_Задание_
Слово в слово повторите часть отрывка о Есенине ниже, которая начинается словами «Как-то, будучи с» и заканчивается словами «я – по правой.».

_Отрывок_
Как-то, будучи с Есениным в Ленинграде, он отправился на прогулку раздетым до трусов, уверяя, что это необходимо для закалки. Есенин тут же понял, что сие «одеяние», по сути, то же, что его ранние плисовые шаровары или Маяковская желтая кофта. Он мгновенно остановился и выдал Приблудному по первое число:
– А знаешь, я с тобой не пойду! Не потому, что мне стыдно с тобой идти, а потому, что не нужно. Понимаешь? Не нужно! Ты что? Думаешь, я поверю, что ты из спортивных соображений голый ходишь? Брось, милый! Ты идешь голым, потому что это входит в твою программу! А мне это не нужно! Понимаешь? Уже не нужно! Ну так вот. Ты иди по левой стороне, а я – по правой.
Подчас «подвиги» Приблудного вызывали у Есенина неприкрытое раздражение, которое шло по нарастающей и отразилось в письмах к Галине Бениславской.
«Гребень, сей Приблудный, пусть вернет! У меня все это связано с капризами суеверия. Потом, пусть он бросит свою хамскую привычку обворовывать ближних!»

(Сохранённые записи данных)
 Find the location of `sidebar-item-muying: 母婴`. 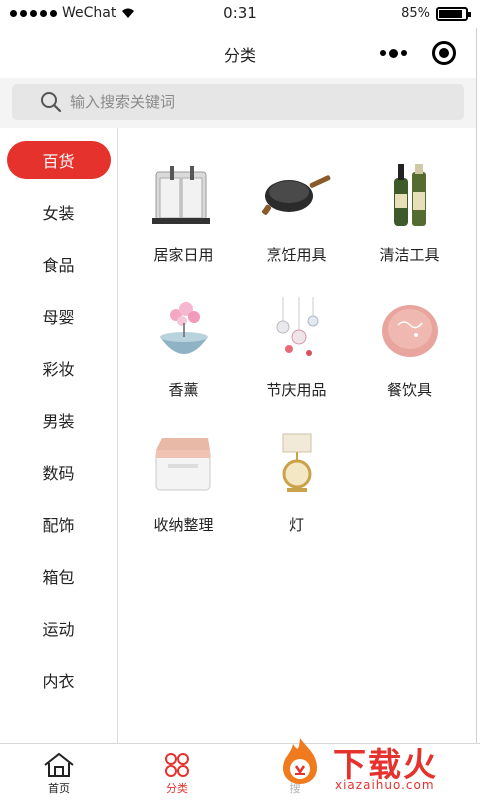

sidebar-item-muying: 母婴 is located at coordinates (58, 316). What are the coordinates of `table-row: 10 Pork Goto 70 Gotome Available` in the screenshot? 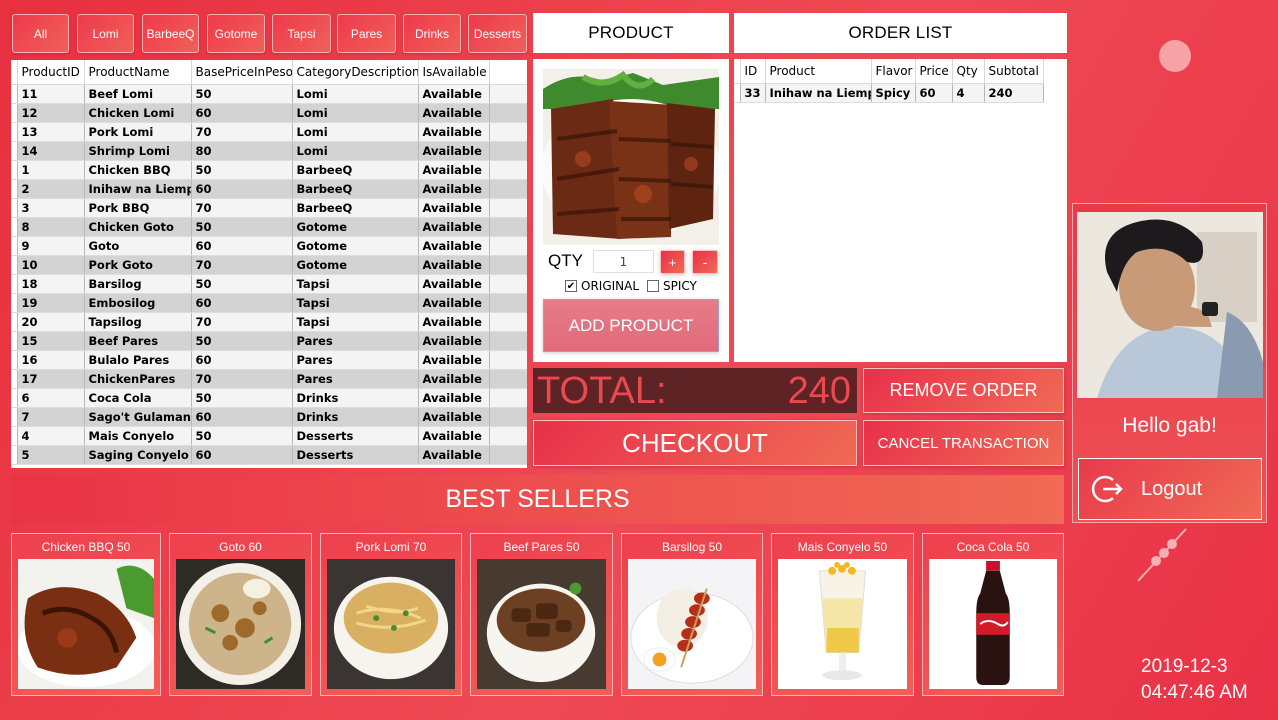 It's located at (269, 265).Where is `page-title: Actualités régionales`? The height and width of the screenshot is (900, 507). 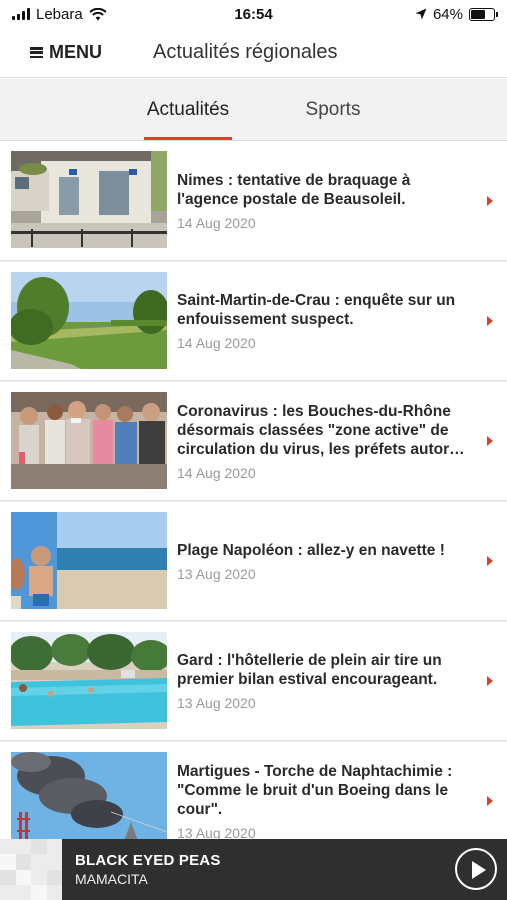 page-title: Actualités régionales is located at coordinates (246, 52).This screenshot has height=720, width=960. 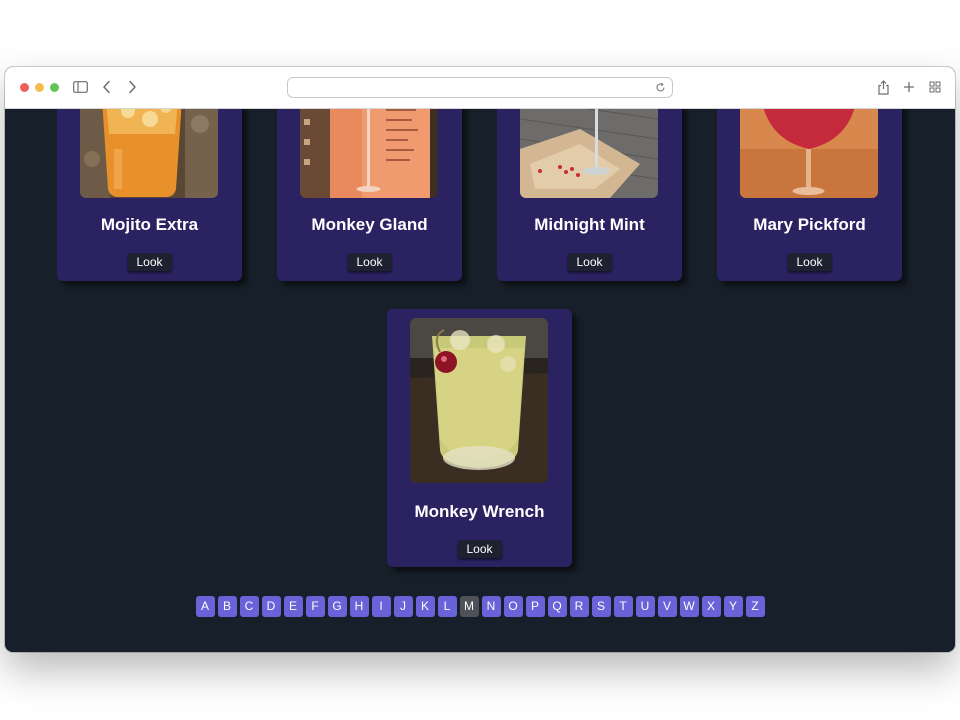 I want to click on letter-k-button: K, so click(x=425, y=606). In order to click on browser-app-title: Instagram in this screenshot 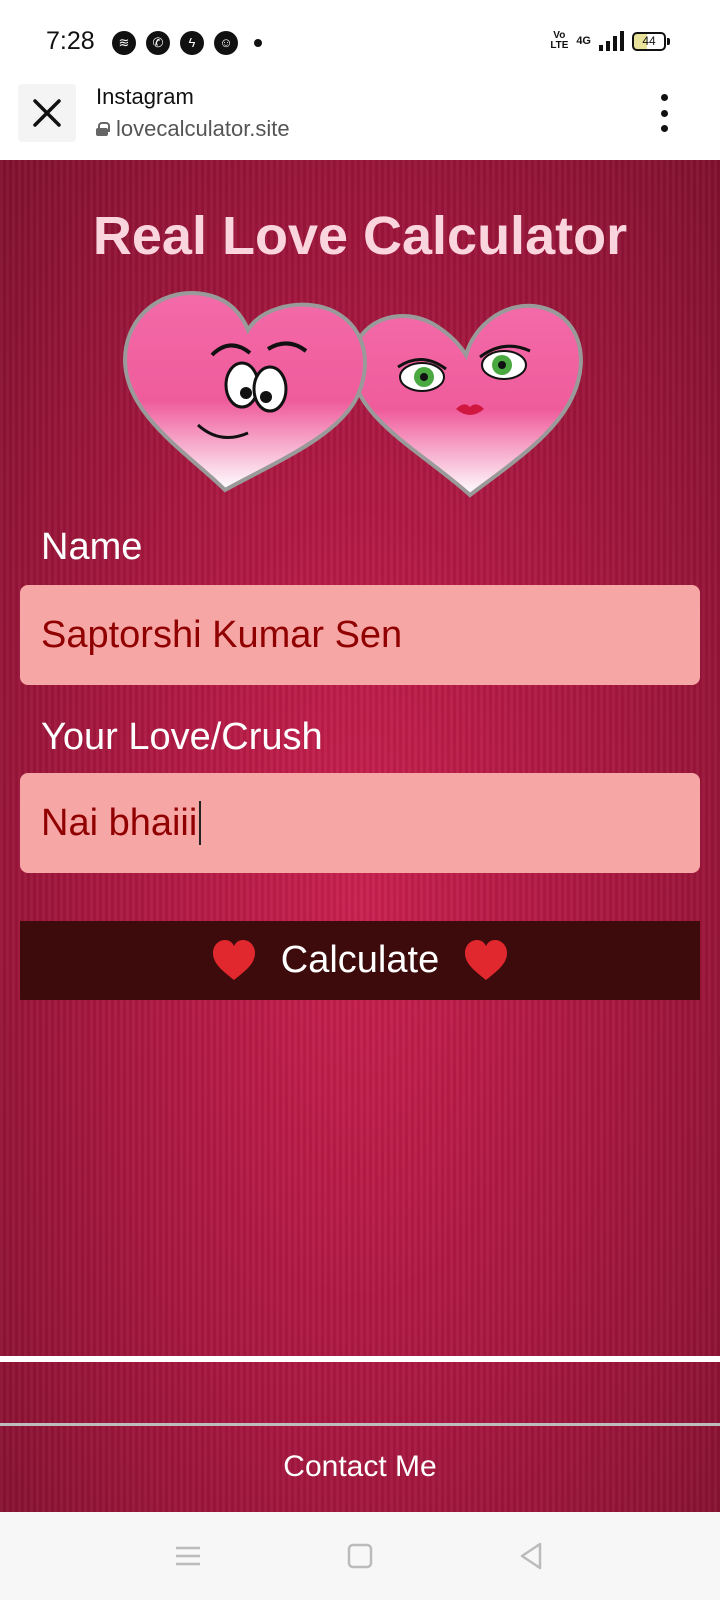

_Ваше решение_
Как-то, будучи с Есениным в Ленинграде, он отправился на прогулку раздетым до трусов, уверяя, что это необходимо для закалки. Есенин тут же понял, что сие «одеяние», по сути, то же, что его ранние плисовые шаровары или Маяковская желтая кофта. Он мгновенно остановился и выдал Приблудному по первое число:
– А знаешь, я с тобой не пойду! Не потому, что мне стыдно с тобой идти, а потому, что не нужно. Понимаешь? Не нужно! Ты что? Думаешь, я поверю, что ты из спортивных соображений голый ходишь? Брось, милый! Ты идешь голым, потому что это входит в твою программу! А мне это не нужно! Понимаешь? Уже не нужно! Ну так вот. Ты иди по левой стороне, а я – по правой.